Soldier Accused Of Desertion - KCBD NewsChannel 11 Lubbock


Soldier Accused Of Desertion

Courtesy: Lubbock Sheriff's Office Courtesy: Lubbock Sheriff's Office

A Lubbock soldier makes what could be a life altering decision.  Police arrested 19-year-old Dane Butterfield early Wednesday morning.  Butterfield is in the Lubbock County Jail, charged with deserting the Army.

NewsChannel 11 learned more about Butterfield and what this means for his future.

Butterfield is registered as a freshman at Texas Tech University, and we know he was on campus in September. That's because Tech Police arrested him for DWI, drugs, and unlawfully carrying a firearm.

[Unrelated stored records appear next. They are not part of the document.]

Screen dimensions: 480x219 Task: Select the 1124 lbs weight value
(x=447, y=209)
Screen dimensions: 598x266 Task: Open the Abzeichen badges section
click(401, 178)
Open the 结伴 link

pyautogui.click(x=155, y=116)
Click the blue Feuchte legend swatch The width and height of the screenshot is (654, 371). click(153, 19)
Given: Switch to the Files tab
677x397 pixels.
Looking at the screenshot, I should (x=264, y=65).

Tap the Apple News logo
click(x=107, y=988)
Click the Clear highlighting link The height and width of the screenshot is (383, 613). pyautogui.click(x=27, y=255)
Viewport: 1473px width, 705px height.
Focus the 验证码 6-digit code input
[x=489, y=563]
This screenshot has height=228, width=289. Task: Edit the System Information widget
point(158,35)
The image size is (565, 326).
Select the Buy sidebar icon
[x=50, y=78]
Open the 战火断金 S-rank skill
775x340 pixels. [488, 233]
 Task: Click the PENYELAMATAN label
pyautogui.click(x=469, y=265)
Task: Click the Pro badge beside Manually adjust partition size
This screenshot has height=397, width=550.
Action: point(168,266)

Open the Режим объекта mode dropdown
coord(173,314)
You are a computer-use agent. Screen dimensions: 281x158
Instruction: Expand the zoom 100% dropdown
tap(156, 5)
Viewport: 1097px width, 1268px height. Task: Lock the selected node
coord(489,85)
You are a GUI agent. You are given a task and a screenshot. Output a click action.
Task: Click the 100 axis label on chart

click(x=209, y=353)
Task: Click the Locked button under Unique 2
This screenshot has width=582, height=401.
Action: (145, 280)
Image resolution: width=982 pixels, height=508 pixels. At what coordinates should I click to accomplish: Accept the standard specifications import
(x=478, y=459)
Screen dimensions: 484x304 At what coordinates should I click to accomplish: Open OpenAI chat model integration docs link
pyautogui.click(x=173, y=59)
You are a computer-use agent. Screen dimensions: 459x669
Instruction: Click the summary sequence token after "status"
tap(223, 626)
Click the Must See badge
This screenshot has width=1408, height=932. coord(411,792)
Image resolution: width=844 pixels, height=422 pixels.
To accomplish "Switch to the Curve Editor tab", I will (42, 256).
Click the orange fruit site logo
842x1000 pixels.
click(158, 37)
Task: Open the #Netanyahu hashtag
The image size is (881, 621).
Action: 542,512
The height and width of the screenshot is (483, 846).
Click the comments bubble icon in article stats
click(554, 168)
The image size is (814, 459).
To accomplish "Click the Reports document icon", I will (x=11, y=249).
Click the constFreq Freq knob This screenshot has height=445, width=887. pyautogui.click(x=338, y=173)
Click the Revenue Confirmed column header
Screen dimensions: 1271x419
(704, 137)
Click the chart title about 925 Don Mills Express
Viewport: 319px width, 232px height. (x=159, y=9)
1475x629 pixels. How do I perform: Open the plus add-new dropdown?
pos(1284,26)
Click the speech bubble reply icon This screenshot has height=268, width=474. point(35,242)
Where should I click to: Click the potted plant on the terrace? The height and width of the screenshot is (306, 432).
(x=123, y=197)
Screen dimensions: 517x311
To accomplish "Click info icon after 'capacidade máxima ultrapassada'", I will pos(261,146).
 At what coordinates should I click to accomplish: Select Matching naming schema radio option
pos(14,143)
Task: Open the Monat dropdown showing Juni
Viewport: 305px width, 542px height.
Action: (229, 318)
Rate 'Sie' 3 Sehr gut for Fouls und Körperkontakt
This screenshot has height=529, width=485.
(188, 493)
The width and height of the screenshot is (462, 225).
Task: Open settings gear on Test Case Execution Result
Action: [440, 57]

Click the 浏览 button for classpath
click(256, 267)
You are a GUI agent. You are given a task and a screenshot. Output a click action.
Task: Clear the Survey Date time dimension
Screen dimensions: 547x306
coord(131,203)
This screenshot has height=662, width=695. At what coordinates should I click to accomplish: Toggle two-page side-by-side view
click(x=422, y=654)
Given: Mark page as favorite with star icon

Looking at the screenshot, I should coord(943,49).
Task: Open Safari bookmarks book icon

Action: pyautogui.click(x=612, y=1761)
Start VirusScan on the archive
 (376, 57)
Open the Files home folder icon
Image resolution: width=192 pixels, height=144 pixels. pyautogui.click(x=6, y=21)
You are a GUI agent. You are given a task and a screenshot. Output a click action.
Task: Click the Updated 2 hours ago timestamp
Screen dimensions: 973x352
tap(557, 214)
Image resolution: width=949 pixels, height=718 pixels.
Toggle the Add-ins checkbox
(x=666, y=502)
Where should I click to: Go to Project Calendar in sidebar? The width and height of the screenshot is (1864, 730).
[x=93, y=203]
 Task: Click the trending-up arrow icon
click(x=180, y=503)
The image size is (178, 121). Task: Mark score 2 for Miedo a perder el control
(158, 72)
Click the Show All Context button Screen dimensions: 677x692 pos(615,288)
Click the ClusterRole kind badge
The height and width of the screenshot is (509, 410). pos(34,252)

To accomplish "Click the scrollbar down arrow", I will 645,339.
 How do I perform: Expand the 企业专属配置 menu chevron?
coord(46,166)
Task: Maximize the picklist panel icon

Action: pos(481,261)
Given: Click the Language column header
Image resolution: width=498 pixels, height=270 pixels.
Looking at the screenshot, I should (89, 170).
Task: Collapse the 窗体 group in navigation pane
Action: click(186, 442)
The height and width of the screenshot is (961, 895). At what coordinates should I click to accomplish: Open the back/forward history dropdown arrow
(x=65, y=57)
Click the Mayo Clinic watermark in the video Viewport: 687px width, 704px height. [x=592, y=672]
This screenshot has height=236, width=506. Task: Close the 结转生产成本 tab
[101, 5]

What we haven't been able to find out is when Butterfield joined the Army, and how long he's allegedly been AWOL.  We still don't know where he was stationed.

LPD arrested Butterfield around 3:00 a.m. Wednesday at a home in the 4600 Block of 29th Street. He seemed to go peacefully.  Butterfield now faces serious charges, that Lubbock veteran Ysidro Gutierrez says, could follow him the rest of his life.

"When a soldier goes AWOL, absent without leave, it creates problems all up and down the chain of command, and our military service has a bigger mission than to be going around looking for people who have deserted their post.  The other side of it is the tragedy involving the soldier himself. You have a 19-year-old soldier who now has ruined his life," Gutierrez said. 

"He will probably be incarcerated.  His entire future comes into question. He probably won't be able to get a job with the federal government. Every time he applies for a job he will have to indicate in his application that he was AWOL.  So, it is a tragedy for the soldier himself, it's a tragedy for the family, and it really detracts our military from its primary mission," Gutierrez continued. 

Butterfield could be dishonorably discharged, have to forfeit all pay, and send up to five years in confinement.

The death penalty is also on the books during times of war, but Gutierrez tells us that hasn't been used since World War II.  He says it's extremely unlikely a judge would sentence Butterfield to death.

We did speak with Butterfield's sister Wednesday, but she did not want to comment until she spoke with her brother and figured out what is going on.